Samen kom je verder, dat geldt ook voor vergroening van productieprocessen. De industrie in de Eemsregio werkt daarom samen aan verduurzaming. De warmwaterleiding van EEW naar Zeolyst is daarvan een goed voorbeeld. Deze bedrijven zijn naast elkaar gevestigd op het bedrijventerrein Oosterhorn en hebben op een bijzondere manier op elkaars behoeften ingespeeld.
Zeolyst produceert zeolieten, een product in poedervorm dat onder meer gebruikt wordt in katalysatoren voor olieraffinaderijen en systemen voor NOx reductie in uitlaatgassen. Zeolieten worden gemaakt door chemicaliën een met elkaar te laten reageren en deze vervolgens herhaaldelijk op grote banden met warm water te wassen. Voorheen verwarmde Zeolyst hiervoor het water zelf in een gasgestookte installatie maar sinds de komst van EEW op Oosterhorn is dit veranderd.
EEW produceert in haar thermische restafval verwerkingsinstallatie veel warmte, waarmee het bedrijf stoom en stroom maakt. De hete rookgassen die vrijkomen worden na een intensieve reiniging ook benut om water voor Zeolyst te verwarmen. “We zijn begonnen zijn met het leveren van stoom aan Zeolyst en hebben dat nu uitgebreid met het leveren van warm water. Als onze rookgassen het reinigingsproces hebben doorlopen, zit er nog veel warmte in. Het is niet van deze tijd als we al deze warmte nutteloos via de schoorsteen naar buiten afvoeren” aldus Wilfred de Jager, directeur van de EEW centrale in Delfzijl. “Onze buurman Zeolyst heeft een grote behoefte aan warm water en daarom zijn we gestart met een project om onze restwarmte uit de rookgassen te gebruiken om water op te warmen voor Zeolyst”.

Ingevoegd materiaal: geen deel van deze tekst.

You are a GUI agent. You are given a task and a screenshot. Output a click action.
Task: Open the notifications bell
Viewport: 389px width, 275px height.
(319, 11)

Jan Willem Eshuis, plantmanager van Zeolyst, hierover: “Vroeger gebruikten we drinkwater als spoelwater maar dit wilden we verduurzamen. Nu gebruiken we daarom restwater, het condensaat van Nouryon, en dit levert een forse drinkwaterbesparing op. Doordat EEW dit water voor ons verwarmt besparen we niet alleen op drinkwater maar ook aardgas. En doordat we zelf geen aardgas meer hoeven te verstoken en gebruik maken van restwarmte van EEW stoten we minder CO2 uit”.